(Laurette Mugnier, Savoie)
Le 3 août 2005,
A notre arrivée à Kobé, nous sommes attendus par un groupe de pacifistes de la ville.
Après le repas, les échanges commencent par les souhaits de bienvenue et la présentation de la délégation française.
C’est le président de l’Association des Médecins contre le Nucléaire ( 6700 médecins et dentistes de la province de Kobé adhèrent à cette association, 100 000 au plan national) qui ouvre la discussion en nous parlant de son père également médecin : pendant la guerre, il travaillait pour l’armée japonaise et il était en service à Hiroshima. Il ne fut ni irradié ni blessé au moment du bombardement parce qu’il se trouvait hors de la ville à ce moment-là ; par contre , il fut parmi les premiers médecins qui ont soigné les victimes tout de suite après l’explosion.

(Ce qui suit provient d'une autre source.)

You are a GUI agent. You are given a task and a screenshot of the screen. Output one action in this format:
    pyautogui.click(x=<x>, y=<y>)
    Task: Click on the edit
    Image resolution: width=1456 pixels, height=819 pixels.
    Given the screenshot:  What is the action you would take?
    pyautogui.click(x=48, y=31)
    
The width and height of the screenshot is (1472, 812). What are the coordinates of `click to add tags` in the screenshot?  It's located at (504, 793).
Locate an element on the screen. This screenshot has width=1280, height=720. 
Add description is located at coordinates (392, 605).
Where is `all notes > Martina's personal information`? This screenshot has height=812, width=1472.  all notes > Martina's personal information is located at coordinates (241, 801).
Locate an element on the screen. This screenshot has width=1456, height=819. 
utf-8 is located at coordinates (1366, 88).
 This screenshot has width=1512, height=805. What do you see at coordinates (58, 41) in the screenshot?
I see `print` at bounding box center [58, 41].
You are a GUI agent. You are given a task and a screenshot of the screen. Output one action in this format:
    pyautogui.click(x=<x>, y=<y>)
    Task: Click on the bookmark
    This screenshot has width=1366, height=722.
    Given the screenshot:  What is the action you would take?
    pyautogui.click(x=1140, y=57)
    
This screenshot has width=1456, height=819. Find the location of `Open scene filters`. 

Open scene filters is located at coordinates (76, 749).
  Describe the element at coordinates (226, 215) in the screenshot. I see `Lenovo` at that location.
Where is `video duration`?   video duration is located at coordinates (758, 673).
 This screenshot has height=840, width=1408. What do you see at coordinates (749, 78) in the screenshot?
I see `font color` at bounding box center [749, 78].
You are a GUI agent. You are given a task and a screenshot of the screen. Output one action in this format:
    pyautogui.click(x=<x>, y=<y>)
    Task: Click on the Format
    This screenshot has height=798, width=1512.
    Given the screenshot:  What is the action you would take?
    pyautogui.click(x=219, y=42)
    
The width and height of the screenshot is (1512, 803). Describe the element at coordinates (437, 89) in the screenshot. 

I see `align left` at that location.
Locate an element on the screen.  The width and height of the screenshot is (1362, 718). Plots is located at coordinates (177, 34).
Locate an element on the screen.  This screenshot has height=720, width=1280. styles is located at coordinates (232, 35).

Joël Frison rappelle les nombreuses initiatives pour la Paix, remercie les amis japonais de leur accueil chaleureux.
Dany Allaire, membre du Bureau National, intervient pour redire notre attachement à la lutte pour le désarmement nucléaire. Il rappelle que, chaque année depuis 1995, au moment où le Président Jacques CHIRAC autorise la reprise des essais nucléaires français, une délégation du Mouvement de la Paix a été présente à Hiroshima. Cette présence régulière permet de renforcer la lutte contre l’arme nucléaire et de créer des liens solides avec les pacifistes des autres pays, notamment du Japon. Il revient sur les différentes initiatives du Mouvement de la Paix en faveur du Désarmement Nucléaire, de la défense du T.N.P. et de la lutte pour le rendre encore plus ambitieux ( pré-conférences de Genève, de New-York, la campagne de signatures, l’importante délégation à New-York début mai 2005) .
La conférence de révision du T.N.P. n’a pas répondu à nos espoirs mais elle a permis des rencontres avec des représentants des états nucléaires et non nucléaires à qui il a été demandé des comptes sur les engagements pris il y a 20 ans. Une rencontre a été également possible avec la délégation officielle japonaise.
L’intervention se termine sur l’urgence à développer l’action contre l’armement nucléaire (alerter l’opinion, montrer les dangers, intervenir dans les écoles et auprès des jeunes).
Le responsable du Gensu Ikyo, équivalent du Mouvement de la Paix, revient sur les premiers contacts qu’il a eu en 1991 avec les pacifistes de Rennes et sa participation à une conférence à Brest dont l’objectif était d’obtenir la dénucléarisation de la zone maritime.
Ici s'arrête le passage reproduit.